> TASK PROMPT
This exercise calls for copying every line below that holds the word "Collapse".

> DATA UNDER STUDY

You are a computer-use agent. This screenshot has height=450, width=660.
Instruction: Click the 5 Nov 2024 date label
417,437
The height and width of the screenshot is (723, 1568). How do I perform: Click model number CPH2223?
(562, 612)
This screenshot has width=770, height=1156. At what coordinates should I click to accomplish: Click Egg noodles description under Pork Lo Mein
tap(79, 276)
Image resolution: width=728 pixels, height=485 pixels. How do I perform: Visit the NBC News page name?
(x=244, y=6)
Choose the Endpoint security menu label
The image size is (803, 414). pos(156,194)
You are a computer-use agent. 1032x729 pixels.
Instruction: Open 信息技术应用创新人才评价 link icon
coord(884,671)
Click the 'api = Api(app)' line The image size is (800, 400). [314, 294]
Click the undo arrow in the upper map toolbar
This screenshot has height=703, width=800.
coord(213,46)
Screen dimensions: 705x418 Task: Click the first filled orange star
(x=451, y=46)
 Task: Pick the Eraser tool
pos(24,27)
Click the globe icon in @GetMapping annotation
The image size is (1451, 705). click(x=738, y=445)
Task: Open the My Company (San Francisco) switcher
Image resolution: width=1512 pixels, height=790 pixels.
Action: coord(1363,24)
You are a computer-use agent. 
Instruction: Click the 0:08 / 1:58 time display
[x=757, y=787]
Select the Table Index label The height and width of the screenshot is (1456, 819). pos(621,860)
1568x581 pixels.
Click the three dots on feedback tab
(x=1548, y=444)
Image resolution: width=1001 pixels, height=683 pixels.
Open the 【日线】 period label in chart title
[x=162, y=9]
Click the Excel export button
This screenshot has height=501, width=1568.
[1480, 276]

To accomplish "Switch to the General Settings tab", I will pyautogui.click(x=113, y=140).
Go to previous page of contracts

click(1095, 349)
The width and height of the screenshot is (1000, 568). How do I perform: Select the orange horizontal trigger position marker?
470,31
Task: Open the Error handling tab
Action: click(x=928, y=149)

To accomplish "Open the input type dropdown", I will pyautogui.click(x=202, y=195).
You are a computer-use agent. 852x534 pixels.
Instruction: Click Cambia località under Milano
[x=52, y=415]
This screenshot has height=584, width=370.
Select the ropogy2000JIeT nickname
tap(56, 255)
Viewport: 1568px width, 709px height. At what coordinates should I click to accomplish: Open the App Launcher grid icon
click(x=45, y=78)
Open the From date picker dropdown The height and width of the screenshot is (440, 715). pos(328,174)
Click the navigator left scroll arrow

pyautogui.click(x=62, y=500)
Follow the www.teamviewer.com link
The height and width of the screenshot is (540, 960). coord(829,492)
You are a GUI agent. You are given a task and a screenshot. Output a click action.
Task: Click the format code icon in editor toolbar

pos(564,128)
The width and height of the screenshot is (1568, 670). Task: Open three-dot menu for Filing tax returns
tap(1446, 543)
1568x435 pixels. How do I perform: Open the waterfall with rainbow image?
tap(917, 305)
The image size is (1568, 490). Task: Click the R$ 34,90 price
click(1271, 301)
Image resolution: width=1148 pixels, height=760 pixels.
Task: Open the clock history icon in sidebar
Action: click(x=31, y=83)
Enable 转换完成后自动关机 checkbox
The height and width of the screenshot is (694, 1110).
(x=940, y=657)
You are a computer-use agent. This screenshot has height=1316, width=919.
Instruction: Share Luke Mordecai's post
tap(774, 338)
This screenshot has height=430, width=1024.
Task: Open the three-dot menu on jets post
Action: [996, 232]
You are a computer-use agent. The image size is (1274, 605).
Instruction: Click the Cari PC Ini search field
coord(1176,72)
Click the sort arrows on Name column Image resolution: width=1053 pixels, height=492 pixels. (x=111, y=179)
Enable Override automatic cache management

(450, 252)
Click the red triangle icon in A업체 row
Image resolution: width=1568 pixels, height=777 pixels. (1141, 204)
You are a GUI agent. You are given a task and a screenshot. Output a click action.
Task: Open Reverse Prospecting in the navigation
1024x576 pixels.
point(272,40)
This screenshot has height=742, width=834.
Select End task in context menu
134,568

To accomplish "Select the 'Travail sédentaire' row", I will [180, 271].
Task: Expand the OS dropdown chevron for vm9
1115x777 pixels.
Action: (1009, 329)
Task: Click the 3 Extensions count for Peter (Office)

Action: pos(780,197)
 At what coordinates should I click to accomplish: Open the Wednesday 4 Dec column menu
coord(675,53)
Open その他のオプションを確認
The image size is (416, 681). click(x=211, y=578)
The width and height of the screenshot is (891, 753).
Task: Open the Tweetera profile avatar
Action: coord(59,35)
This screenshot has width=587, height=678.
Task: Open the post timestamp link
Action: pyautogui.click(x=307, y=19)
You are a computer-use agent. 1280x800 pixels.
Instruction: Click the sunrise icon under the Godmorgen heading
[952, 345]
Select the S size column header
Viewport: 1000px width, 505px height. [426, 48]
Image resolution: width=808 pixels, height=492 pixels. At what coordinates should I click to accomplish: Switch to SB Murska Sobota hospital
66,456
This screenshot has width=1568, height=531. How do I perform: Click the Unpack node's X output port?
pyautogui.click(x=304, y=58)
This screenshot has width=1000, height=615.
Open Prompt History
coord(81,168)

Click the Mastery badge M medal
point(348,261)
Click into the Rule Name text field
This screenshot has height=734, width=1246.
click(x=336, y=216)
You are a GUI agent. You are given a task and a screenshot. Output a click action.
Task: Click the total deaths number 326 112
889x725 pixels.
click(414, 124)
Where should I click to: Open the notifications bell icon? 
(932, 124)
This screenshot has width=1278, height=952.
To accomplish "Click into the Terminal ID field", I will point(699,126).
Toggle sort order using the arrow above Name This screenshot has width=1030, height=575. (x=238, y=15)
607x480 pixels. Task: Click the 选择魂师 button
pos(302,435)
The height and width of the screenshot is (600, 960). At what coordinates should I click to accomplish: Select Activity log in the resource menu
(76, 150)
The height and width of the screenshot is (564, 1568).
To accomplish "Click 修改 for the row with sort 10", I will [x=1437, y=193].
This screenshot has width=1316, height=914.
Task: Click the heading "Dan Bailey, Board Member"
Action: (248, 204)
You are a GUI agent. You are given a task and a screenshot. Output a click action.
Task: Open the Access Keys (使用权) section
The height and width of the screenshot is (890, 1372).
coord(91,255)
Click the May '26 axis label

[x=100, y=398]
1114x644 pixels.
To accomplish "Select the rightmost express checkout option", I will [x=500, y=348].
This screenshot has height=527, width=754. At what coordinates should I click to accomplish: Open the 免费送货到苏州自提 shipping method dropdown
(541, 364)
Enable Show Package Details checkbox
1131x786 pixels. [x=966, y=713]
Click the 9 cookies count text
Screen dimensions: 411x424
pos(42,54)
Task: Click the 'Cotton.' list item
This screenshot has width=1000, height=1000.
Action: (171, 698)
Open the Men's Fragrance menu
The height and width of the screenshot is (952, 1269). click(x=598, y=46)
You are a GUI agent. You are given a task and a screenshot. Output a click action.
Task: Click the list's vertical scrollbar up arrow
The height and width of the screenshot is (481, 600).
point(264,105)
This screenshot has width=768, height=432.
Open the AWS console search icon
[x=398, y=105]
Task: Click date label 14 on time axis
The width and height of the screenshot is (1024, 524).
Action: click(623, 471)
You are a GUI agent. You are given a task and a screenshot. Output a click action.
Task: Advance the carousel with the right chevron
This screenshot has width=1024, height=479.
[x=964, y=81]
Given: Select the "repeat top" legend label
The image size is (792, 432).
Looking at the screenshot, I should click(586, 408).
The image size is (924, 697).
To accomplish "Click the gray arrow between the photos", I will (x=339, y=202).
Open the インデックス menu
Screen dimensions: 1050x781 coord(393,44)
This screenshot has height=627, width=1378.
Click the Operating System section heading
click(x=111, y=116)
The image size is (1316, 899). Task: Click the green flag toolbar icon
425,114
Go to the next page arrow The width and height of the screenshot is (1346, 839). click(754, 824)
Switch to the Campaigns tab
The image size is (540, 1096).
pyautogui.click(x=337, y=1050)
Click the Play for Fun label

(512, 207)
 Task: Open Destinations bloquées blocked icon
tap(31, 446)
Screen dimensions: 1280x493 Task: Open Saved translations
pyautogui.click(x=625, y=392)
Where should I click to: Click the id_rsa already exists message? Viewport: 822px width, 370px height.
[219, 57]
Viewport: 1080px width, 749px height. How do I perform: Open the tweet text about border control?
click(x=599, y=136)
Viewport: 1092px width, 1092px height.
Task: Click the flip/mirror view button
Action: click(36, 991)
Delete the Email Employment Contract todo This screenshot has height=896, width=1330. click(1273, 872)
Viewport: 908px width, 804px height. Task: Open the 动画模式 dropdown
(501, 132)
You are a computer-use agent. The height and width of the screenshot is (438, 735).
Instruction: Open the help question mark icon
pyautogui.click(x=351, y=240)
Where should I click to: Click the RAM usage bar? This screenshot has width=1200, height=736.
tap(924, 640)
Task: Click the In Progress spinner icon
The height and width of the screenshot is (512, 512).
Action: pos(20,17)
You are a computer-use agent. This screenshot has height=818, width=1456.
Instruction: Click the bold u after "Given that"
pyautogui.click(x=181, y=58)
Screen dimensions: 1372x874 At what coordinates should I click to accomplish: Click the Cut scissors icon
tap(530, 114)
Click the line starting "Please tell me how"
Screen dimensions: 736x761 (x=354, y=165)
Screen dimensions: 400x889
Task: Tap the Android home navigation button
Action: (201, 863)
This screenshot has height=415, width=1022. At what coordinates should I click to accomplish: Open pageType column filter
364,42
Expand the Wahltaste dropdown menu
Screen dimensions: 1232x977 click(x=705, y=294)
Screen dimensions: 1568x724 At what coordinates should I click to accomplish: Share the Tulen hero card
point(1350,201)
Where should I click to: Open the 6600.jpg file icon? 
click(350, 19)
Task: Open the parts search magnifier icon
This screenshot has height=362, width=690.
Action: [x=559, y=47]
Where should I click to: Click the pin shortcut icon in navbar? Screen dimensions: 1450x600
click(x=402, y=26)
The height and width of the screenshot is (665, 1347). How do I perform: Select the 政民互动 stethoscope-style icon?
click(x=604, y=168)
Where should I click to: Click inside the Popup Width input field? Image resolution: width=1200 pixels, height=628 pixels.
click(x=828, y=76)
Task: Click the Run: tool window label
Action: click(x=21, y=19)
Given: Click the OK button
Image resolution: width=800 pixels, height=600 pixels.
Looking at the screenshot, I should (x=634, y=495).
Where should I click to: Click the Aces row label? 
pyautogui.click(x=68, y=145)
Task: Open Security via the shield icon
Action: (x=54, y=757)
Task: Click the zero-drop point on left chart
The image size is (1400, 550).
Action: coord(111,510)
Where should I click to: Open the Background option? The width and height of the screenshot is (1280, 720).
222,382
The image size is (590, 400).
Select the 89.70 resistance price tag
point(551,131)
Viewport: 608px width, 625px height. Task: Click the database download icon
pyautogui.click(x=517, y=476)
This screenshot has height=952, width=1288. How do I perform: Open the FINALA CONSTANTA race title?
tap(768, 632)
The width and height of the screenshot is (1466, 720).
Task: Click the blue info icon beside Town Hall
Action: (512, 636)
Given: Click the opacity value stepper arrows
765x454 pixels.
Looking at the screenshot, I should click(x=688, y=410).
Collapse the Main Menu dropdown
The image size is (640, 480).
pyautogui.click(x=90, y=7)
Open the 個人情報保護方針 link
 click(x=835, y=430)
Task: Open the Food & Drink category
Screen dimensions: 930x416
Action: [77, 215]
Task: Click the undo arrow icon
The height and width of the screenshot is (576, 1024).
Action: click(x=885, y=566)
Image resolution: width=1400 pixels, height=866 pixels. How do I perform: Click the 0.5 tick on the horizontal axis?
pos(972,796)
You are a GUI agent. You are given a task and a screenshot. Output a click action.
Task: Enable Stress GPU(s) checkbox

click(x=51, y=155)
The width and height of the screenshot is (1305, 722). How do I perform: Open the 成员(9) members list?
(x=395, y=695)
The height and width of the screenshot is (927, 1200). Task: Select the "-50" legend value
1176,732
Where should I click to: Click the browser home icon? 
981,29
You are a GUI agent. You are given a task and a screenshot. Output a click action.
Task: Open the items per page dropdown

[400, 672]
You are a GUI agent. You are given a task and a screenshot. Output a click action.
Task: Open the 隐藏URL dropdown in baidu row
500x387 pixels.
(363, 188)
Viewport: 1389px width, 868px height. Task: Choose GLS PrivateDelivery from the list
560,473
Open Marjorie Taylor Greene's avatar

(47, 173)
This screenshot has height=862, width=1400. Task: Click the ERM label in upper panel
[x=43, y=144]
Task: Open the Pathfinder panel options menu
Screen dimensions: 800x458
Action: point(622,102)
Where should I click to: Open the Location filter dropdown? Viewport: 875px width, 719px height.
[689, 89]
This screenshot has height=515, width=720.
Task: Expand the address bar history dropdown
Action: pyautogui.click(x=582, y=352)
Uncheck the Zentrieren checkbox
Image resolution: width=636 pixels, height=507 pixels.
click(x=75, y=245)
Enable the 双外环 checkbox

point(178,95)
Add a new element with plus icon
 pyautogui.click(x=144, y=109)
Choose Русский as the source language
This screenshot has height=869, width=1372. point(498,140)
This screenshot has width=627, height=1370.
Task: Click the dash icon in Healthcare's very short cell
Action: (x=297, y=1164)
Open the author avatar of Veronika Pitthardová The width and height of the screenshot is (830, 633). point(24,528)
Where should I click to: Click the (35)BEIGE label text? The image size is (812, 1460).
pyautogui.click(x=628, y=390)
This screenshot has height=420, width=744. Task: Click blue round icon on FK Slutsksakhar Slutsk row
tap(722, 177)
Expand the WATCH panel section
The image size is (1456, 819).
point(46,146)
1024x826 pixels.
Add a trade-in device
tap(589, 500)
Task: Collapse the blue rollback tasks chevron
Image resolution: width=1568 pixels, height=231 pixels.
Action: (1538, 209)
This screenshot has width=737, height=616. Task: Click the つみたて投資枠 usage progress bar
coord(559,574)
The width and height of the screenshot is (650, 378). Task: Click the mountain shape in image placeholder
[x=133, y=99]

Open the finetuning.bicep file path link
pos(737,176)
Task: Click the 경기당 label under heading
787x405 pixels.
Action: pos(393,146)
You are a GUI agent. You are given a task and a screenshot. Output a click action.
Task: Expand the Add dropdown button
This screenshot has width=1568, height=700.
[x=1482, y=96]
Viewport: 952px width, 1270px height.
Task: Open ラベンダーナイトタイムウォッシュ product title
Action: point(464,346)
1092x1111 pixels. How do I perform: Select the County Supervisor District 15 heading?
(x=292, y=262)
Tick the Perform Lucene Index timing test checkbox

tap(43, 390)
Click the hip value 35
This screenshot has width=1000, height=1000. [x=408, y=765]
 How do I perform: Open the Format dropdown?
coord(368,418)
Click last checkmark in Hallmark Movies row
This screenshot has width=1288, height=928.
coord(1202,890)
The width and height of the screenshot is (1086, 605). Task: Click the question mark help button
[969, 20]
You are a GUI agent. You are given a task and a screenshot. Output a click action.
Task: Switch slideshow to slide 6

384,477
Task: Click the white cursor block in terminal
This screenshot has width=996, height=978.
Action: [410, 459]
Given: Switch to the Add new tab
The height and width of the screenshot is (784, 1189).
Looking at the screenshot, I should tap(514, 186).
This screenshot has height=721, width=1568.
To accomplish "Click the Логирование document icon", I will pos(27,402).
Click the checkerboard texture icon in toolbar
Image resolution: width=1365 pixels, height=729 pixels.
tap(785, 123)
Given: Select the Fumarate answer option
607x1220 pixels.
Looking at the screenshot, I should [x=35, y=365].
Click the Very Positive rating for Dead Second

> EXERCISE RESULT
Collapse the Main Menu dropdown
Task: Collapse the blue rollback tasks chevron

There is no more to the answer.